Task prompt:
Return the listing word for word, as given.

--

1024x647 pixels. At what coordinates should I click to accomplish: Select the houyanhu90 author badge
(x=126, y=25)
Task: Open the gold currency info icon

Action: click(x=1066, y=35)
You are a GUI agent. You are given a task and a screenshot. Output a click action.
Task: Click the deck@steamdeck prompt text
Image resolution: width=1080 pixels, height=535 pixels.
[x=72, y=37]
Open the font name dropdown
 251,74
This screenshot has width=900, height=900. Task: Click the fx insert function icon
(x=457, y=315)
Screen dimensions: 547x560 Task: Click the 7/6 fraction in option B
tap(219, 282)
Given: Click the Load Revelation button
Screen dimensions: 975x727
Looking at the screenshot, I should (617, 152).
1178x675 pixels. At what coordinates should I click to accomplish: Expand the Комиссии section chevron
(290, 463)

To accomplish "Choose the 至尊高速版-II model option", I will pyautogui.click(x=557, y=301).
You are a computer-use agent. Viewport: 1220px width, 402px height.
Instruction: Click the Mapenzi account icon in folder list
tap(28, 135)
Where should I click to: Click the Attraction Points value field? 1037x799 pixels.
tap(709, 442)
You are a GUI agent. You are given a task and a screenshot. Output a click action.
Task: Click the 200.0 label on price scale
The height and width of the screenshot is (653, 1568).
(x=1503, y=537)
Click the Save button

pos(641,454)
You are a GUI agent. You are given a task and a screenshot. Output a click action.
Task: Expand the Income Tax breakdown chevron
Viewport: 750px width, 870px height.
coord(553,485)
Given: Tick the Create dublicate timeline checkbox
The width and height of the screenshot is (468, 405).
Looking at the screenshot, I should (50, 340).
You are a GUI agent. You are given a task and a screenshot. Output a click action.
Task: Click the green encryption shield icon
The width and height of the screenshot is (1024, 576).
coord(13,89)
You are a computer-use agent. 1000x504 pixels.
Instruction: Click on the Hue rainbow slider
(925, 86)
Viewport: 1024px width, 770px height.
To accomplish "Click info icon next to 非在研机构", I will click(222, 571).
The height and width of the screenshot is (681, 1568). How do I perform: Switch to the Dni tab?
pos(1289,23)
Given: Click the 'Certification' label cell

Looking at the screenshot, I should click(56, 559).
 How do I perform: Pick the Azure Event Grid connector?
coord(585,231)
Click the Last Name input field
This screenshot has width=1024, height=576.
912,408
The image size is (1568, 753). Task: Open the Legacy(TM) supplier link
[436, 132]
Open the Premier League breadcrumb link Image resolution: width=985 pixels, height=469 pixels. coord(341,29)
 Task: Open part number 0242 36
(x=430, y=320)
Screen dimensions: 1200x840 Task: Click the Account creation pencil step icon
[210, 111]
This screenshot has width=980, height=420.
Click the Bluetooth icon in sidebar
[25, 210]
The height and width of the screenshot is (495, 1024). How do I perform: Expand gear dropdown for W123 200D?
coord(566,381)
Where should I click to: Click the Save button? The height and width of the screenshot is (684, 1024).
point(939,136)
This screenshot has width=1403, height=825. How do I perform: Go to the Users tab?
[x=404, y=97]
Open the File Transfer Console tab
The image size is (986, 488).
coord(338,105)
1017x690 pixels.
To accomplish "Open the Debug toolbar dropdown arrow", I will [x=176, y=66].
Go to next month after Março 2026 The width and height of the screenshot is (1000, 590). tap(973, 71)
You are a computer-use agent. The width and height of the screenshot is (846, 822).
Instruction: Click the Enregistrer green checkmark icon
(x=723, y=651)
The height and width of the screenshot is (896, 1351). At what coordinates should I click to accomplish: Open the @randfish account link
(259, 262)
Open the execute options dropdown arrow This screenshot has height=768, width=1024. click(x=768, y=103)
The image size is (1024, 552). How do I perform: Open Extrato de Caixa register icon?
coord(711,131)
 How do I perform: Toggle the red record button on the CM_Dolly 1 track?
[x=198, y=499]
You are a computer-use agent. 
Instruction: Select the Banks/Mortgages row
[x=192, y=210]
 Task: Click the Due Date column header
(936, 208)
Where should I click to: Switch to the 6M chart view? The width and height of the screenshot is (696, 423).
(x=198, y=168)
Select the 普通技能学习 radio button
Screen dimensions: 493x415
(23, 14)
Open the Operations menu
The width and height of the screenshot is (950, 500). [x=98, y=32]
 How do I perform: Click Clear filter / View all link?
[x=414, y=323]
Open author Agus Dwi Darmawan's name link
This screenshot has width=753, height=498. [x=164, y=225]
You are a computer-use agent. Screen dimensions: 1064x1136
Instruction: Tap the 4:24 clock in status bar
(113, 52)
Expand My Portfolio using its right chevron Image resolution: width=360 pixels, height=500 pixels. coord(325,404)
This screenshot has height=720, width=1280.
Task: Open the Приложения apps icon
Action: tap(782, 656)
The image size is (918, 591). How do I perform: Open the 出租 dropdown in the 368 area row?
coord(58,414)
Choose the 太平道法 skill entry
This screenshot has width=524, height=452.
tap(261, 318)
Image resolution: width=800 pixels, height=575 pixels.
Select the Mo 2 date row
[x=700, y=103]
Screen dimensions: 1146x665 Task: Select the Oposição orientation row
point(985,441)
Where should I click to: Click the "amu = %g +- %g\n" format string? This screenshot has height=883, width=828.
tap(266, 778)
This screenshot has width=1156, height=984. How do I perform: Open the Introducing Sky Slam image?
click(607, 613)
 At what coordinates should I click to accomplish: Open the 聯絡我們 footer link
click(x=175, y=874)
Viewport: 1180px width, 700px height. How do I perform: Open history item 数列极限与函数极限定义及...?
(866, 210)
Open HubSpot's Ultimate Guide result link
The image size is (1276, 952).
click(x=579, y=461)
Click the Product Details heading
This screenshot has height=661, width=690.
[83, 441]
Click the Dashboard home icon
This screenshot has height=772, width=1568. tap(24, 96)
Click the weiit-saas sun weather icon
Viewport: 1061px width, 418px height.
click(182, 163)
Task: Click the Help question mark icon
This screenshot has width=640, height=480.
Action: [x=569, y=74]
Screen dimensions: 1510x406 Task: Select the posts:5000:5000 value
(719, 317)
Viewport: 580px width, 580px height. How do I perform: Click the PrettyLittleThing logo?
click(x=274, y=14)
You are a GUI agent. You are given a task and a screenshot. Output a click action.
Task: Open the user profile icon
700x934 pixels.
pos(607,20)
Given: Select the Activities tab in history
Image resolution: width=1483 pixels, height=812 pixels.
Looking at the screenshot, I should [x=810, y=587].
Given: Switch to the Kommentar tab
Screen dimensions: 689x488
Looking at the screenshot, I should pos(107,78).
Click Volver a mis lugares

--

Task response:
1024x647 pixels. At what coordinates should I click to accomplish: Select the houyanhu90 author badge
(x=126, y=25)
Task: Open the gold currency info icon

Action: click(x=1066, y=35)
You are a GUI agent. You are given a task and a screenshot. Output a click action.
Task: Click the deck@steamdeck prompt text
Image resolution: width=1080 pixels, height=535 pixels.
[x=72, y=37]
Open the font name dropdown
 251,74
This screenshot has width=900, height=900. Task: Click the fx insert function icon
(x=457, y=315)
Screen dimensions: 547x560 Task: Click the 7/6 fraction in option B
tap(219, 282)
Given: Click the Load Revelation button
Screen dimensions: 975x727
Looking at the screenshot, I should (617, 152).
1178x675 pixels. At what coordinates should I click to accomplish: Expand the Комиссии section chevron
(290, 463)

To accomplish "Choose the 至尊高速版-II model option", I will pyautogui.click(x=557, y=301).
You are a computer-use agent. Viewport: 1220px width, 402px height.
Instruction: Click the Mapenzi account icon in folder list
tap(28, 135)
Where should I click to: Click the Attraction Points value field? 1037x799 pixels.
tap(709, 442)
You are a GUI agent. You are given a task and a screenshot. Output a click action.
Task: Click the 200.0 label on price scale
The height and width of the screenshot is (653, 1568).
(x=1503, y=537)
Click the Save button

pos(641,454)
You are a GUI agent. You are given a task and a screenshot. Output a click action.
Task: Expand the Income Tax breakdown chevron
Viewport: 750px width, 870px height.
coord(553,485)
Given: Tick the Create dublicate timeline checkbox
The width and height of the screenshot is (468, 405).
Looking at the screenshot, I should (50, 340).
You are a GUI agent. You are given a task and a screenshot. Output a click action.
Task: Click the green encryption shield icon
The width and height of the screenshot is (1024, 576).
coord(13,89)
You are a computer-use agent. 1000x504 pixels.
Instruction: Click on the Hue rainbow slider
(925, 86)
Viewport: 1024px width, 770px height.
To accomplish "Click info icon next to 非在研机构", I will click(222, 571).
The height and width of the screenshot is (681, 1568). How do I perform: Switch to the Dni tab?
pos(1289,23)
Given: Click the 'Certification' label cell

Looking at the screenshot, I should click(56, 559).
 How do I perform: Pick the Azure Event Grid connector?
coord(585,231)
Click the Last Name input field
This screenshot has width=1024, height=576.
912,408
The image size is (1568, 753). Task: Open the Legacy(TM) supplier link
[436, 132]
Open the Premier League breadcrumb link Image resolution: width=985 pixels, height=469 pixels. coord(341,29)
 Task: Open part number 0242 36
(x=430, y=320)
Screen dimensions: 1200x840 Task: Click the Account creation pencil step icon
[210, 111]
This screenshot has width=980, height=420.
Click the Bluetooth icon in sidebar
[25, 210]
The height and width of the screenshot is (495, 1024). How do I perform: Expand gear dropdown for W123 200D?
coord(566,381)
Where should I click to: Click the Save button? The height and width of the screenshot is (684, 1024).
point(939,136)
This screenshot has width=1403, height=825. How do I perform: Go to the Users tab?
[x=404, y=97]
Open the File Transfer Console tab
The image size is (986, 488).
coord(338,105)
1017x690 pixels.
To accomplish "Open the Debug toolbar dropdown arrow", I will [x=176, y=66].
Go to next month after Março 2026 The width and height of the screenshot is (1000, 590). tap(973, 71)
You are a computer-use agent. The width and height of the screenshot is (846, 822).
Instruction: Click the Enregistrer green checkmark icon
(x=723, y=651)
The height and width of the screenshot is (896, 1351). At what coordinates should I click to accomplish: Open the @randfish account link
(259, 262)
Open the execute options dropdown arrow This screenshot has height=768, width=1024. click(x=768, y=103)
The image size is (1024, 552). How do I perform: Open Extrato de Caixa register icon?
coord(711,131)
 How do I perform: Toggle the red record button on the CM_Dolly 1 track?
[x=198, y=499]
You are a computer-use agent. 
Instruction: Select the Banks/Mortgages row
[x=192, y=210]
 Task: Click the Due Date column header
(936, 208)
Where should I click to: Switch to the 6M chart view? The width and height of the screenshot is (696, 423).
(x=198, y=168)
Select the 普通技能学习 radio button
Screen dimensions: 493x415
(23, 14)
Open the Operations menu
The width and height of the screenshot is (950, 500). [x=98, y=32]
 How do I perform: Click Clear filter / View all link?
[x=414, y=323]
Open author Agus Dwi Darmawan's name link
This screenshot has width=753, height=498. [x=164, y=225]
You are a computer-use agent. Screen dimensions: 1064x1136
Instruction: Tap the 4:24 clock in status bar
(113, 52)
Expand My Portfolio using its right chevron Image resolution: width=360 pixels, height=500 pixels. coord(325,404)
This screenshot has height=720, width=1280.
Task: Open the Приложения apps icon
Action: tap(782, 656)
The image size is (918, 591). How do I perform: Open the 出租 dropdown in the 368 area row?
coord(58,414)
Choose the 太平道法 skill entry
This screenshot has width=524, height=452.
tap(261, 318)
Image resolution: width=800 pixels, height=575 pixels.
Select the Mo 2 date row
[x=700, y=103]
Screen dimensions: 1146x665 Task: Select the Oposição orientation row
point(985,441)
Where should I click to: Click the "amu = %g +- %g\n" format string? This screenshot has height=883, width=828.
tap(266, 778)
This screenshot has width=1156, height=984. How do I perform: Open the Introducing Sky Slam image?
click(607, 613)
 At what coordinates should I click to accomplish: Open the 聯絡我們 footer link
click(x=175, y=874)
Viewport: 1180px width, 700px height. How do I perform: Open history item 数列极限与函数极限定义及...?
(866, 210)
Open HubSpot's Ultimate Guide result link
The image size is (1276, 952).
click(x=579, y=461)
Click the Product Details heading
This screenshot has height=661, width=690.
[83, 441]
Click the Dashboard home icon
This screenshot has height=772, width=1568. tap(24, 96)
Click the weiit-saas sun weather icon
Viewport: 1061px width, 418px height.
click(182, 163)
Task: Click the Help question mark icon
This screenshot has width=640, height=480.
Action: [x=569, y=74]
Screen dimensions: 1510x406 Task: Select the posts:5000:5000 value
(719, 317)
Viewport: 580px width, 580px height. How do I perform: Click the PrettyLittleThing logo?
click(x=274, y=14)
You are a GUI agent. You are given a task and a screenshot. Output a click action.
Task: Open the user profile icon
700x934 pixels.
pos(607,20)
Given: Select the Activities tab in history
Image resolution: width=1483 pixels, height=812 pixels.
Looking at the screenshot, I should [x=810, y=587].
Given: Switch to the Kommentar tab
Screen dimensions: 689x488
Looking at the screenshot, I should pos(107,78).
Click Volver a mis lugares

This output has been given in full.